Análisis

Tacho Rufino

Vuelve a casa, vuelve

La emigración de jóvenes ha sido una válvula de intercambio económico que ahora cobra tintes bien distintosLa pandemia frena la fuga de cerebros, ¿para bien o para mal?

De la mano de la pandemia el teletrabajo vino "para quedarse", decíamos legos y consultores al unísono. Y fue que no: ni los jefes se sentían cómodos sin poder supervisar cara a cara, ni el mercado inmobiliario lo veía con buenos ojos por emerger una millonada de metros cuadrados sospechosos de inútiles, ni estaba claro quién pagaba los costes fijos y variables que el empleado consumía en zapatillas. Surgían invasivas ideas para ejercer un remoto control parental, patronal; a muchos trabajadores les desmotivaba la idea de quedarse en casa y no desayunar con sus compañeros o tomarse una cerveza el viernes al librar: zoon politikòn somos, seres sociales por naturaleza. No mucho ha quedado del trabajo on line, a la postre. Pocos empleados teletrabajan. Hay excepciones, pero suelen incardinarse en políticas de conciliación familiar, y sobre todo en el sector público, y dentro de éste, en el de mayor nivel.

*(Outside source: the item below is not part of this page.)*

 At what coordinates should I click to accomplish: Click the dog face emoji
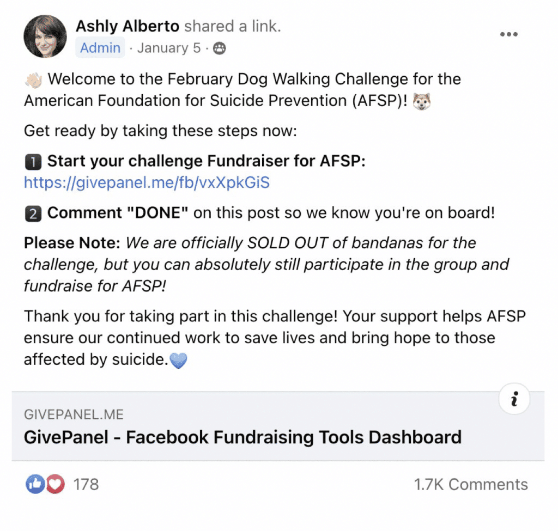coord(422,101)
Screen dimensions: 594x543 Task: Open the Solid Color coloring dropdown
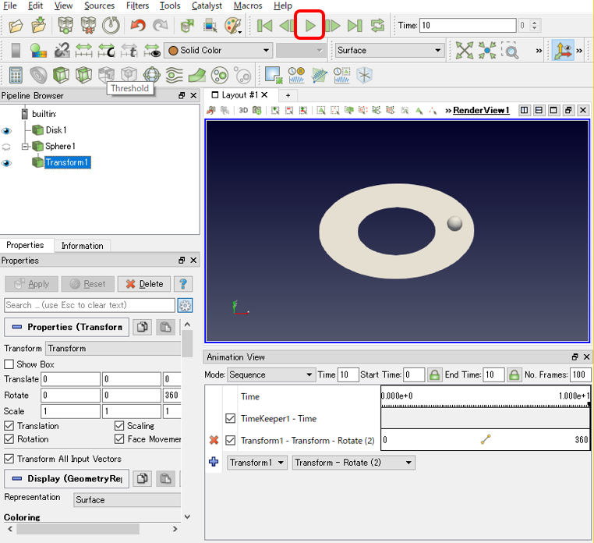coord(218,50)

Hay vida más allá de este país. Muchos jóvenes españoles con suficiente titulación o capacidad profesional emigraron a las metrópolis europeas: Londres, París, Ámsterdam; dentro de España, Madrid, y de forma menguante a la autocastigada Cataluña. Una agridulce oleada de fuga de capital humano, una ruinosa expresión de una inversión pública dedicada a formar a lo más granado de nuestra juventud en universidades, pero sin retorno en nuestro territorio, en nuestra economía y sus empresas. Un caso de victoria pírrica, que es aquella que se consigue con pérdidas para el propio vencedor. Con la pandemia y con las subsecuentes fronteras impuestas para parar el ataque del virus, bastantes de estos chicos y chicas volvieron, a teletrabajar; en aquellos perfiles y puestos que permitían tal fórmula. Además, dejaron de marcharse -de poderse marchar- otros muchos camareros, o recién titulados, investigadores y profesionales jóvenes.

Esta semana, un reportaje de La Vanguardia lo dice todo: "La pandemia frena la fuga de cerebros: tres millones de europeos regresan a su país". Lo dice todo, o casi: no sólo vuelven, a casa vuelven, sino que otros tantos dejan de irse. Ante la inseguridad pandémica y la inseguridad del Brexit, muchos expatriados de cuello blanco, delantal negro o bata blanca desean volver a sus lugares de origen. El problema reside en cuánta oferta de puestos de su nivel podemos ofrecerles, en concreto en España; no digamos en las regiones satélite. Recuerdo un artículo de The Economist de 2005 -ha llovido- titulado El ciclo de la fuga de cerebros (The brain-drain cycle). En él, se hacía notar un círculo virtuoso protagonizado por europeos del Este hacia Gran Bretaña, mediante el cual una fuerza de trabajo de todo nivel nutría la demanda de puestos de todo pelo en las Islas, sobre todo la City: huían del marasmo doméstico, ganaban dinero y mandaban divisas, ahorraban, se forjaban una profesión... y retornaban, a rendir beneficios y calidad laboral en su tierra: economía buena.

El esquema es ahora, con los vaivenes pandémicos, parecido, pero no necesariamente tan virtuoso. De la capacidad de los gobiernos, las instituciones, y sobre todo de la empresa privada -clave indudable de todo desarrollo, o sea, crecimiento económico y social- depende que el parón de la fuga de talentos y el retorno de los que se fueron, por fuerza o por aspiración, generen beneficios en la periferia. La emigración es una válvula de intercambio económico, siempre lo ha sido. Cerrada esa válvula de forma traumática, la gran apuesta nacional es ofrecer oportunidades en casa. Sucede que la concentración de actividad en localidades fuertes, cuya cara b es la trivialización y dependencia de los países emisores de emigrantes titulados o sin título, no se remeda fácilmente. Tenemos los recursos, no la capacidad de sacarles partido. ¿O sí?